5. The new iPhone 12 is so costly; on the other hand, its features are the best in the market so far.
Adverb Phrases and Adverb Clauses
Adverbial phrases and adverbial clauses tell us when, where, how, or why an action occurs.
A one-word adverb: The championship will take place tomorrow.
An adverbial phrase: The championship will take place in the afternoon.
(A phrase does not contain a subject and a verb.)
An adverbial clause: The championship will take place when both teams are ready.
(A clause contains a subject (“both teams”) and a verb (“are”).)

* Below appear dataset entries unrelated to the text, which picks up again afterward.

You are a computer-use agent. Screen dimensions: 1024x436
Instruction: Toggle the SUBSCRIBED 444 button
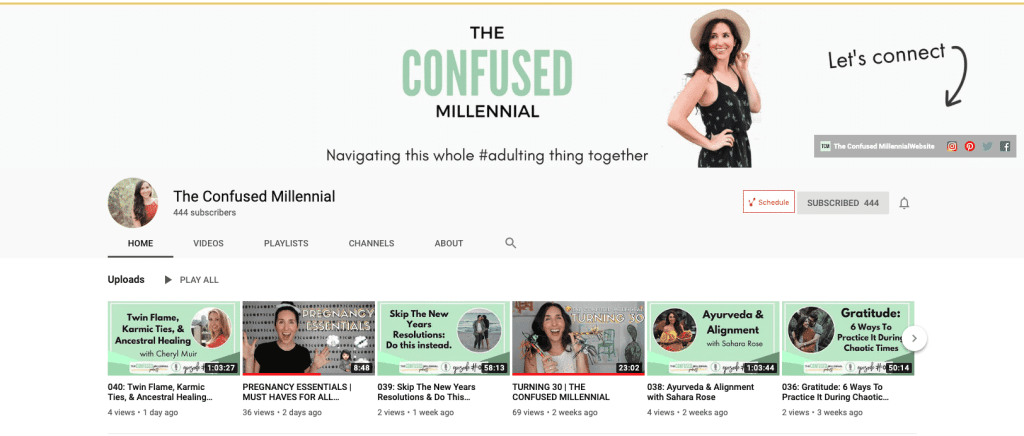[842, 203]
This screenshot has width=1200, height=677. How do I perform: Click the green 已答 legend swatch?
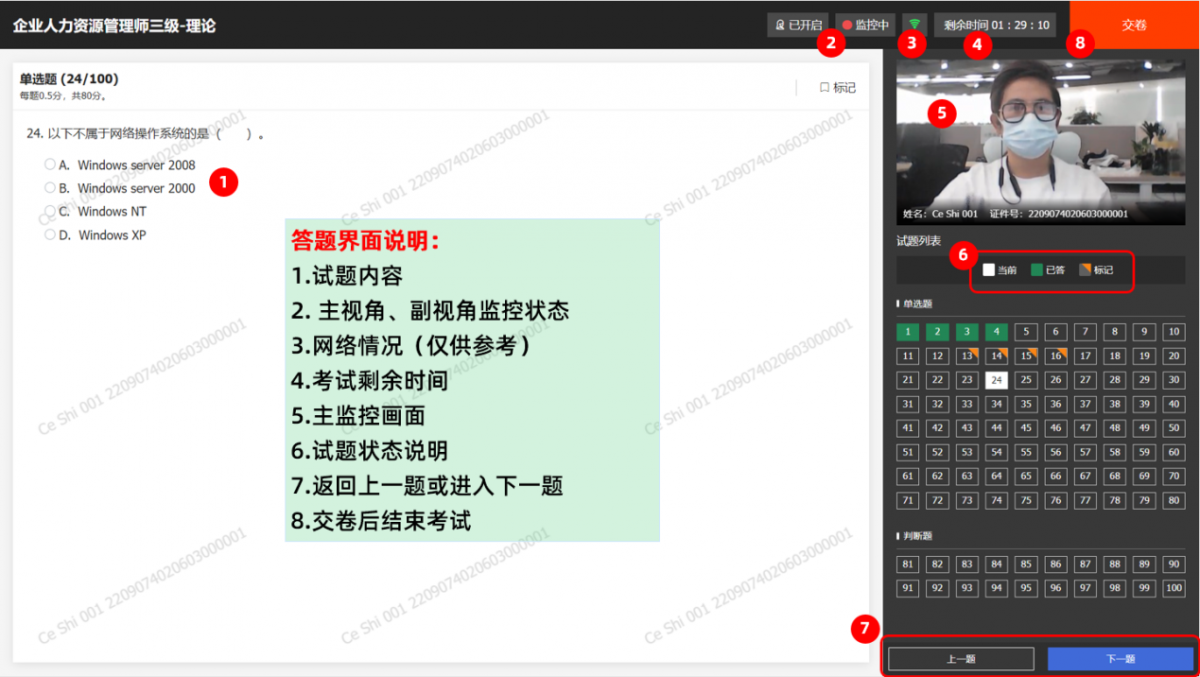(1037, 270)
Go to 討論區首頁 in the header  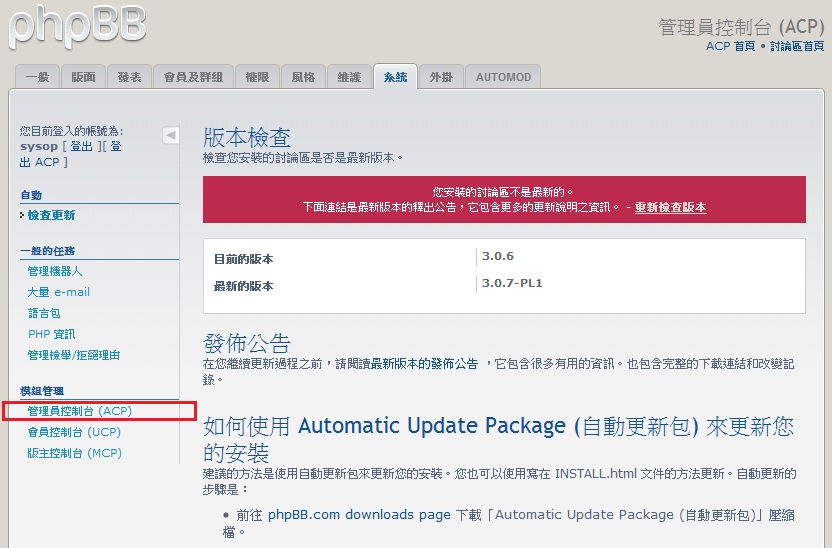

Adverb prepositional phrase
An adverb prepositional phrase describes a verb, adjective, or adverb. It usually tells when, where, how, why, or to what extent (how many, how much, how long, or how far), and under what condition.
Modifying a verb:
They always go \to the club \on the weekends. (Where and when we go.)
Modifying an adjective:
Lisa is very good \at dancing. (Under what condition is she good?)
Modifying an adverb:
I like sleeping early \in the evening. (How early?)
Adverb dependent clause
A dependent adverb clause is a group of words that play the role of an adverb and that contains a subject and a verb. It tells us when, where, why, how, how often, or under what condition the main verb in the sentence takes place.
The manager left before I arrived in the office. (Before I arrived in the office is a dependent clause that modifies the verb departed by telling when.)
When to avoid adverbs
Ernest Hemingway is often held up as an example of a great writer who detested adverbs and advised other writers to avoid them. In reality, it’s impossible to avoid adverbs altogether. Sometimes we need them, and all writers (even Hemingway) use them occasionally. The trick is to avoid unnecessary adverbs. When your verb or adjective doesn’t seem powerful or precise enough, instead of reaching for an adverb to add more color, try reaching for a stronger verb or adjective instead. Most of the time, you’ll come up with a better word and your writing will be stronger for it.